Communicates and distributes your content  one-to-many, one-to-one, and many-to-many.

  1. Includes a wide range of content formats. Use a variety of content types such as text, video, photographs and graphics, audio, presentations, ebooks, live events and comments.
  2. Uses various communications conduits. Include email, text messages, and feeds for content distribution. Additionally, chat can be used for business and personal communication.  Social media communicates via messaging on social networks and social sharing. Offline includes print, direct mail and postal letters. Lastly, don’t underestimate the human voice for phone, in-store and live event communications.
  3. Incorporates different platforms. Deliver content when and where participants want via a variety of devices. Think broadly to ensure you’re meeting your prospects’ needs including computers, smartphones, tablets, and in-store options.
  4. Cross promote marketing initiatives on other platforms and communications. Integrate non-promotional content to attract and maintain readers on other conduits like email and text messaging.


Content marketing draws prospects, customers, fans, and the public in by attracting attention and engaging them. This enables marketers to build relationships over time.

  1. Place content on a mix of platforms to maximize reach and build relationships. Use the social media entities where your target audience is active. Also leverage your own events, retail establishments and other live events .
  2. Encourage participants to share your content. Create earned media by leveraging readers’ relationships.
  3. Lure participants in via other platforms. Support search optimization and findability, extend social media to attract participants, and attract attention at live events with content marketing.
  4. Engage with participants. Don’t just drive prospects to your content marketing. It’s important to be present and to interact.


By offering useful information, answering customer questions, supplying recipes and patterns, showing how to use and style products, content builds customer trust and supports sales before, during and after purchase.

  1. Be present where prospects seek to fulfill their purchase needs. Allow prospects to  gather product information and/or purchase where they want. This means online via computer, smartphone or mobile as well as offline in a store (yours or your competitor’s.)
  2. Know it’s not just your information that matters. Think customer ratings and reviews as well as other input from family friends and social media.
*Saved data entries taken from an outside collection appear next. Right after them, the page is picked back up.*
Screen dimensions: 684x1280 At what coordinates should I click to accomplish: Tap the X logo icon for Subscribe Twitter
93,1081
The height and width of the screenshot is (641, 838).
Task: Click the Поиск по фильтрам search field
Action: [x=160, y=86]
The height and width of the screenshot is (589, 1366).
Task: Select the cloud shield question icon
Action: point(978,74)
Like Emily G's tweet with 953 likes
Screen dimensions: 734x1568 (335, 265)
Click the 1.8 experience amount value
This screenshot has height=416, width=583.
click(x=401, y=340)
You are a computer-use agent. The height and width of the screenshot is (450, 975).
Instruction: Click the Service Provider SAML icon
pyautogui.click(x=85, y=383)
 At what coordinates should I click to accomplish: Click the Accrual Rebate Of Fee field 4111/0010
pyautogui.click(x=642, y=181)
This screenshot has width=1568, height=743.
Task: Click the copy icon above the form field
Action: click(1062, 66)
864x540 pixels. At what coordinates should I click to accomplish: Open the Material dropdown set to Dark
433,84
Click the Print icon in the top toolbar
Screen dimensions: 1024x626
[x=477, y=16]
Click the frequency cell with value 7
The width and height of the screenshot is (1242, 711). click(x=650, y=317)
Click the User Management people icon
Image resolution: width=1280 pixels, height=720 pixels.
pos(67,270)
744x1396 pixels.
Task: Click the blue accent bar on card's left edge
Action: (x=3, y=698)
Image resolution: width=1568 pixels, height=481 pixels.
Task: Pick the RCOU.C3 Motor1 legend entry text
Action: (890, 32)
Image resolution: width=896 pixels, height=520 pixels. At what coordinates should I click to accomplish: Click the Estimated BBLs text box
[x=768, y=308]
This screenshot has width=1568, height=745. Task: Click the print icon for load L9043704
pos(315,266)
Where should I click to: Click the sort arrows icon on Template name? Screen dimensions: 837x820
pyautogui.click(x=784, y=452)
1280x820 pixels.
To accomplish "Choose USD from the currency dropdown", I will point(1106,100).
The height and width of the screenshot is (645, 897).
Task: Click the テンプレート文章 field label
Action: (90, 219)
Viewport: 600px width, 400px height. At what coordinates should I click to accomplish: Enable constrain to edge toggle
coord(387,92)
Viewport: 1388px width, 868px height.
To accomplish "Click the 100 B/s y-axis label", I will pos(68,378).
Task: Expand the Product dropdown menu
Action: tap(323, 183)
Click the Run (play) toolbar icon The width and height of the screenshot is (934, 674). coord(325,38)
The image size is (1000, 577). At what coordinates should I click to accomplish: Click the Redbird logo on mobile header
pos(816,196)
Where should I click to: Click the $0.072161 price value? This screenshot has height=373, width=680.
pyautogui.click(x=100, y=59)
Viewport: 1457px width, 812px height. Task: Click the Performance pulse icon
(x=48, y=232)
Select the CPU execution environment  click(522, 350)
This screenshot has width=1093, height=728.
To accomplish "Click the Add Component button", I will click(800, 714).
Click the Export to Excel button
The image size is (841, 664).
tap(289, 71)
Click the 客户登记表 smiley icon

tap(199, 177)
If you don’t offer it they’ll go elsewhere!
  3. Use a contextually relevant call-to-action.  Encourage shoppers to take the next step. Support purchasing by integrating a contextually relevant call-to-action and related unique promotional code, to easily track content marketing results.
  4. Let prospects buy the way they want to, where they want to, and when they want to. This includes at your retail store, online, via phone, or via mobile.

Integrate content marketing’s four cornerstones into your overall marketing strategy to attract prospects, build relationships with them, and persuade them to purchase. Incorporate links and calls-to-action to encourage interaction that you can track with the use of content metrics.

Is there anything else that you’d add to these four cornerstones of content marketing? Alternatively, is there anything that you’d change? If so, what would it be?

Happy marketing,
Heidi Cohen

Heidi CohenHeidi Cohen is the President of Riverside Marketing Strategies. You can find Heidi on , Facebook and .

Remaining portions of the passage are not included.